- TRY IT -
Once the line containing "Click the tsconfig.json file icon" is found in the records below, return it and each following line exactly, up to and including the line containing "You are a computer-use agent. Viewport: 1568px", and nothing else.
[SUPPLIED DATA Boundary: Start]
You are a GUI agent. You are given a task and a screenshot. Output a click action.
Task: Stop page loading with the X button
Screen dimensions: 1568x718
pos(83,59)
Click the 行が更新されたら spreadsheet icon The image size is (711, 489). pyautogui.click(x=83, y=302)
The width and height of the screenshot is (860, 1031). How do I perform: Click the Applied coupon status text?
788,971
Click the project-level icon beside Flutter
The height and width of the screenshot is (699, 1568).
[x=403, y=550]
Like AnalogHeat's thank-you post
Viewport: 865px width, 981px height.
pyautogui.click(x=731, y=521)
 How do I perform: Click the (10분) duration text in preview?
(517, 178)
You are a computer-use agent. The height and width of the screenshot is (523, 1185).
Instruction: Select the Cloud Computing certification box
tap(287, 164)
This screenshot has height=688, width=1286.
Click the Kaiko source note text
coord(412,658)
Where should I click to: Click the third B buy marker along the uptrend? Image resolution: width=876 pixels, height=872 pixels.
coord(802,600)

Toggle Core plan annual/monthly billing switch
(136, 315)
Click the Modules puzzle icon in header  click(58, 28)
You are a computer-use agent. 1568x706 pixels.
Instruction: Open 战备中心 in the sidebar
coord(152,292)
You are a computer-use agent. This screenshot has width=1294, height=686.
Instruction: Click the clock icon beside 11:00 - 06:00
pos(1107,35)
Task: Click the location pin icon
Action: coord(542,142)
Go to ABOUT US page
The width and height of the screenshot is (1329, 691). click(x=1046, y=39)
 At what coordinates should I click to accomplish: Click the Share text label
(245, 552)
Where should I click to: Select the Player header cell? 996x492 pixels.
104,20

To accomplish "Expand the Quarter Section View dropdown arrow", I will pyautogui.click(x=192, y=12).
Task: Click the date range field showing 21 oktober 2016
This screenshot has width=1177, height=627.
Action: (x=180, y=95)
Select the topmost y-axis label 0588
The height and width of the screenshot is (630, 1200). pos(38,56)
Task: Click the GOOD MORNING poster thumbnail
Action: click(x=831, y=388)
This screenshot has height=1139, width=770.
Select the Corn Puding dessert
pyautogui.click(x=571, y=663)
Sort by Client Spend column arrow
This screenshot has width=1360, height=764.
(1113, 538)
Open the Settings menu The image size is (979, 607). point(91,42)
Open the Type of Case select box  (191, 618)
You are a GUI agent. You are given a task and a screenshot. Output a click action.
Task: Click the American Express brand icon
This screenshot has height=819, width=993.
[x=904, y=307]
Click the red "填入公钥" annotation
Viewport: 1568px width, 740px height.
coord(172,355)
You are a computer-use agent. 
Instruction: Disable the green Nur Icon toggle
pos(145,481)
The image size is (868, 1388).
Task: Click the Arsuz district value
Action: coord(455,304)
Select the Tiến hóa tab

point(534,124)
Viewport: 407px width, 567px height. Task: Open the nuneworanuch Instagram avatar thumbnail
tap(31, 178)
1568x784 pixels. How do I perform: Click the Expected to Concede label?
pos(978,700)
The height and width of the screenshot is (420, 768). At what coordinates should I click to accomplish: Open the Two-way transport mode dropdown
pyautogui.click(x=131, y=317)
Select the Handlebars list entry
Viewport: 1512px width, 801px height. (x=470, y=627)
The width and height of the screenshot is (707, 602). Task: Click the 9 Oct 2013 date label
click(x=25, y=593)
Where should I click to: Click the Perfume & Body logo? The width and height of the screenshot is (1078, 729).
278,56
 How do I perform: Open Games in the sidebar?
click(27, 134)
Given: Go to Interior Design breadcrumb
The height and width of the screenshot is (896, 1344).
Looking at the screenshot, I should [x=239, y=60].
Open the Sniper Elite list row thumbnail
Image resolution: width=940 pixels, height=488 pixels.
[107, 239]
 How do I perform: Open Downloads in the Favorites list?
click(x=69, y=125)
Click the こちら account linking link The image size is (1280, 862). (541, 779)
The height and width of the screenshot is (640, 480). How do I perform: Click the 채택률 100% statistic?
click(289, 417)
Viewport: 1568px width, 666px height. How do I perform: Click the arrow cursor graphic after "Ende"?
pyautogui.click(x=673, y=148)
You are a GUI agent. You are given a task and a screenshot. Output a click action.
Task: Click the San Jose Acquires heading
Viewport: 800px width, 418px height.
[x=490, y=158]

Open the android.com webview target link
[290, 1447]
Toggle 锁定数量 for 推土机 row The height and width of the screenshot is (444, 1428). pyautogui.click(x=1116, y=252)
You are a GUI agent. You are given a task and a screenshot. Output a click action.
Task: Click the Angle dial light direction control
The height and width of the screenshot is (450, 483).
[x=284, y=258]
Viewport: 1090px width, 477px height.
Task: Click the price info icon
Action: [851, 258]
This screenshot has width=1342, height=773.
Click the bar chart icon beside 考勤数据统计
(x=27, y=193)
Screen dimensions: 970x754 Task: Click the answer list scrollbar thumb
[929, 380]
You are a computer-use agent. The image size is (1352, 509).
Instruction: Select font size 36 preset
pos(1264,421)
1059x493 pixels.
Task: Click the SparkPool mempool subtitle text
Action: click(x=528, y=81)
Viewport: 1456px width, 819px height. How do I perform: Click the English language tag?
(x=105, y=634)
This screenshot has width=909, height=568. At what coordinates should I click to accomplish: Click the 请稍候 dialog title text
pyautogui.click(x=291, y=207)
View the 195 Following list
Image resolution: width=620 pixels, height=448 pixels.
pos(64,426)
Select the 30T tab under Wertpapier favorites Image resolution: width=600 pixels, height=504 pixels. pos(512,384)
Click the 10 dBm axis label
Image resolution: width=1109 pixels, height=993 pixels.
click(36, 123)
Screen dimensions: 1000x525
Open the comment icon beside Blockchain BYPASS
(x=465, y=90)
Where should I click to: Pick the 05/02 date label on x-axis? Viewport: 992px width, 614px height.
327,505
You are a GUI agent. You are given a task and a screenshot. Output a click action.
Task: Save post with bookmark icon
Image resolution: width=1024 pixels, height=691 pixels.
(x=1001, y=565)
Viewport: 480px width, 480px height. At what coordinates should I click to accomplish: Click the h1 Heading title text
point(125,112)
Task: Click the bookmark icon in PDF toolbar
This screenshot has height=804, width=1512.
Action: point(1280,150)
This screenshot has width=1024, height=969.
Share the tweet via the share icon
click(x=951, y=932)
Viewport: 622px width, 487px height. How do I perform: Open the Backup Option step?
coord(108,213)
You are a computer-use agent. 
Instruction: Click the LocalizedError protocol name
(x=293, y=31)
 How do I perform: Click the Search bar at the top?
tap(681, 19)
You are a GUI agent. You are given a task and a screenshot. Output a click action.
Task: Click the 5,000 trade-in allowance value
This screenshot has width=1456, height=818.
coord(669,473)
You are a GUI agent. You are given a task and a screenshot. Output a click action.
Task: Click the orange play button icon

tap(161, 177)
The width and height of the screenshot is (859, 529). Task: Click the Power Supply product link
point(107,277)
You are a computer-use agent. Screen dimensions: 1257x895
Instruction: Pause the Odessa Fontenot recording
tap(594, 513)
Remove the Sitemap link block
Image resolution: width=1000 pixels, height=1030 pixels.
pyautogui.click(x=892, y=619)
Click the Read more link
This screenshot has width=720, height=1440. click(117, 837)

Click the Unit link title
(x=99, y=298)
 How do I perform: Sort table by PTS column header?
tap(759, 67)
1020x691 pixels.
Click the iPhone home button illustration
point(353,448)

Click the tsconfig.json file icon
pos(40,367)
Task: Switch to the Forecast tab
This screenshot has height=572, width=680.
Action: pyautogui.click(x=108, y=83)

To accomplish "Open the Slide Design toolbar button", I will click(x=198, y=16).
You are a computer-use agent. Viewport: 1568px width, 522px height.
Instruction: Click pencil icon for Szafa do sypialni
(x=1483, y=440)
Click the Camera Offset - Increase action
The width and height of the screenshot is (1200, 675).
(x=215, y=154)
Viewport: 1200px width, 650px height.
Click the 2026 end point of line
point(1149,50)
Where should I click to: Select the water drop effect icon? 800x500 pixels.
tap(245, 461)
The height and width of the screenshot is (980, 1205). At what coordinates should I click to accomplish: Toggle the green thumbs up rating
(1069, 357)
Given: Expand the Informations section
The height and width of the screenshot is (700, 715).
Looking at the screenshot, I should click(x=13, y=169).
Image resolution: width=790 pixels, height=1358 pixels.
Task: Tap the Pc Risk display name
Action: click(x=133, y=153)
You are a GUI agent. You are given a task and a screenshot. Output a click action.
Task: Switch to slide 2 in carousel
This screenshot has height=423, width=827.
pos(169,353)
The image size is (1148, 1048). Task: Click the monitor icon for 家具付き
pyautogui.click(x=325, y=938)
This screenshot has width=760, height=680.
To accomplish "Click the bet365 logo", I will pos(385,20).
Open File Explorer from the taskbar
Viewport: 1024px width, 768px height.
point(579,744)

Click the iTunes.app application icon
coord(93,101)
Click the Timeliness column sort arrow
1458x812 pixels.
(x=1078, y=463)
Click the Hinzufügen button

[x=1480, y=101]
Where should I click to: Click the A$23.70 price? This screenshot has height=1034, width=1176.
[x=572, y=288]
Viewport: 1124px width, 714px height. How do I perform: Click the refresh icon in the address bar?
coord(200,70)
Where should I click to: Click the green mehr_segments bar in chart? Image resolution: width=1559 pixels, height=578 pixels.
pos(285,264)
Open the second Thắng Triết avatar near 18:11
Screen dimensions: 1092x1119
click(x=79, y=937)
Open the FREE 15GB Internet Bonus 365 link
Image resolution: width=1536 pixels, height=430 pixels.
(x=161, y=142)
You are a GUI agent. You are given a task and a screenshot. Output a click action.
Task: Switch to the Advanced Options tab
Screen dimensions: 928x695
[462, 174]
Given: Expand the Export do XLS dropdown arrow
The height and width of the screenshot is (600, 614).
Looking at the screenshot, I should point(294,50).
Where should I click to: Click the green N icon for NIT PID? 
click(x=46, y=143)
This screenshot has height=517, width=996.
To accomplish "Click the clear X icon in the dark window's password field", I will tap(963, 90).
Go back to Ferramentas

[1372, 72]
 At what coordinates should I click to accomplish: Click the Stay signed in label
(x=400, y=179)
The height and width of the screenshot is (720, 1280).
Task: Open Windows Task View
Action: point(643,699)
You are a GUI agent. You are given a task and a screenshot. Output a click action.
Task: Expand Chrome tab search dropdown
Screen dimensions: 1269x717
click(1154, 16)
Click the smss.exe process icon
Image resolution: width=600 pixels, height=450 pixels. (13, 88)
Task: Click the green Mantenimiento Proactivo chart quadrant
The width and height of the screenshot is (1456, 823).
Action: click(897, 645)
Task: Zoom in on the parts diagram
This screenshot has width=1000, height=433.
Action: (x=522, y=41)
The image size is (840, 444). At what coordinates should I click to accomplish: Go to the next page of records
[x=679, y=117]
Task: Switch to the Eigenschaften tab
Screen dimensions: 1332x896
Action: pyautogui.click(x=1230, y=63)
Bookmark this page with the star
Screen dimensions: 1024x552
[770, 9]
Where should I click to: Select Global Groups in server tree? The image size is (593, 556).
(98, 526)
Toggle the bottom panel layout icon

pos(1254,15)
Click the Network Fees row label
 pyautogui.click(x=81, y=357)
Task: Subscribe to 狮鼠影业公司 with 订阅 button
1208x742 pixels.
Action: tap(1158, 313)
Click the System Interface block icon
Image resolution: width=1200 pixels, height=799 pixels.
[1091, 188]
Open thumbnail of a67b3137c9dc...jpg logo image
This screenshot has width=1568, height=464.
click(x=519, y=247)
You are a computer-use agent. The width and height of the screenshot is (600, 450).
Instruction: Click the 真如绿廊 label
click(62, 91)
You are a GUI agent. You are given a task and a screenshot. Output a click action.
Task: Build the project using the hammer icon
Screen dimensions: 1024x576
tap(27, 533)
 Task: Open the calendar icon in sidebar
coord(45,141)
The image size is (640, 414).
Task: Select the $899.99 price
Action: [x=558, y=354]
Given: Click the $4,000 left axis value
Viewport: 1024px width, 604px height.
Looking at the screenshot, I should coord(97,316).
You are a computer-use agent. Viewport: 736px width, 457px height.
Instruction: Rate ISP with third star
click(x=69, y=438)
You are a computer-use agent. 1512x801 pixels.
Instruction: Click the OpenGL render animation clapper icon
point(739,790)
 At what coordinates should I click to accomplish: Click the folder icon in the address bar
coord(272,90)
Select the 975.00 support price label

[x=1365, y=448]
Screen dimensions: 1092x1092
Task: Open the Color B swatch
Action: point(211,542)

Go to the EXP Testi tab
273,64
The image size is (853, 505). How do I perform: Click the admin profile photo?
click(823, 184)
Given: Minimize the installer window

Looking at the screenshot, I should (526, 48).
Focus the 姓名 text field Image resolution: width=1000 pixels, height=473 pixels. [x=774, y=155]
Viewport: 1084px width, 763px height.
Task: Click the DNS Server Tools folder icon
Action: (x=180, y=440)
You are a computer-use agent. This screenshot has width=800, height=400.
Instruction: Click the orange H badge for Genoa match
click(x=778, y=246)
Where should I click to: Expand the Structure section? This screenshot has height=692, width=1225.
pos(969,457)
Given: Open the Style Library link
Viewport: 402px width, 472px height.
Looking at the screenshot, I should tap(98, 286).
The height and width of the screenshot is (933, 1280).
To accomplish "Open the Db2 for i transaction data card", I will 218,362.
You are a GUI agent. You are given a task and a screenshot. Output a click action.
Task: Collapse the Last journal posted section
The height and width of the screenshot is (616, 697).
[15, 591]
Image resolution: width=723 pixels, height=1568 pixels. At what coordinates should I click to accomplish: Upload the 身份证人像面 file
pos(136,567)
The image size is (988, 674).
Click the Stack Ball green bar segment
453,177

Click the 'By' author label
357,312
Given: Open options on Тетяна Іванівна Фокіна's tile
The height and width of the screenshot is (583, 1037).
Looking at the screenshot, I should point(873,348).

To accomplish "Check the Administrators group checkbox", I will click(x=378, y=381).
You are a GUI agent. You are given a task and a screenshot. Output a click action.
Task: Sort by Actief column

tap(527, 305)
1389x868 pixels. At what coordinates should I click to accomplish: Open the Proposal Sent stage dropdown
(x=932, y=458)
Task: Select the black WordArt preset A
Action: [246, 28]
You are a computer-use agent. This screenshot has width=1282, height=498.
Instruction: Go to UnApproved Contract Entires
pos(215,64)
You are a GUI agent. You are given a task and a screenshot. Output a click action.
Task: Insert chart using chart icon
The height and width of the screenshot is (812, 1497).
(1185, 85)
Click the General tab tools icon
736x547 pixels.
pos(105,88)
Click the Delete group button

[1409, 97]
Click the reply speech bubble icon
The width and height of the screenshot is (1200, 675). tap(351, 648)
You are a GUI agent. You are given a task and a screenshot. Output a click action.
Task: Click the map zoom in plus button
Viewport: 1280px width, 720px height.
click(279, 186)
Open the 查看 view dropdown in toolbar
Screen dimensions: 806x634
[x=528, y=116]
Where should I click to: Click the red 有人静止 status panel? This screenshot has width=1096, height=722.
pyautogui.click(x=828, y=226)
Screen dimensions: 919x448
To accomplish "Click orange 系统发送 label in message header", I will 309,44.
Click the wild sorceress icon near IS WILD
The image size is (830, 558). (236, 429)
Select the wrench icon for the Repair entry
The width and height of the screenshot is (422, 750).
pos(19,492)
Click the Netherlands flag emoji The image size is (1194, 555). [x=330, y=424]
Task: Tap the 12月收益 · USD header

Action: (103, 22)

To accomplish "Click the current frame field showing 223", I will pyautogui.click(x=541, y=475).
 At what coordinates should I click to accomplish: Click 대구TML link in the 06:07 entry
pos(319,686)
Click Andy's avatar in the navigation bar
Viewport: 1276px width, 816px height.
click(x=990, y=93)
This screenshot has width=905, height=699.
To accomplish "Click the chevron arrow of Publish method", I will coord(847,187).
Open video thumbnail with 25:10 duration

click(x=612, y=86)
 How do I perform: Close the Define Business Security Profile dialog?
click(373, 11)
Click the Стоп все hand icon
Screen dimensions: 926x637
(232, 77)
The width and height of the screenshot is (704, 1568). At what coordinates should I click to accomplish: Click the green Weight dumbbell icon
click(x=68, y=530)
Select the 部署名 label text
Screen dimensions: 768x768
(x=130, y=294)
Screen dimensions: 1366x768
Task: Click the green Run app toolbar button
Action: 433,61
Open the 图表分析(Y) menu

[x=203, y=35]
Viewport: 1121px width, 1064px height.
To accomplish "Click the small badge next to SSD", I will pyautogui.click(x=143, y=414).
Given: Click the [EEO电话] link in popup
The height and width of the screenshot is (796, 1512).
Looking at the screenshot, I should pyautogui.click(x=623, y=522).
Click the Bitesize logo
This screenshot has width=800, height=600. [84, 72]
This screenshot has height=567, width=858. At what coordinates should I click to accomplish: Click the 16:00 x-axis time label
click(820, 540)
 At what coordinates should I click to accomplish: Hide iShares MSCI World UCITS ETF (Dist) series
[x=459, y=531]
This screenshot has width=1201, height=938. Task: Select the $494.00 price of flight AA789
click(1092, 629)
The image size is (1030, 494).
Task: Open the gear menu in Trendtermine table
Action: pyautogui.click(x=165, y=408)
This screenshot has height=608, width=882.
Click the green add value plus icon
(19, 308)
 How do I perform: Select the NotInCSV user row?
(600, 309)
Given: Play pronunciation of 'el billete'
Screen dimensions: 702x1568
[SUPPLIED DATA Boundary: End]
- SOLUTION FOR THIS PROBLEM -
Click the tsconfig.json file icon
pos(40,367)
Task: Switch to the Forecast tab
This screenshot has height=572, width=680.
Action: pyautogui.click(x=108, y=83)

To accomplish "Open the Slide Design toolbar button", I will click(x=198, y=16).
You are a computer-use agent. Viewport: 1568px width, 522px height.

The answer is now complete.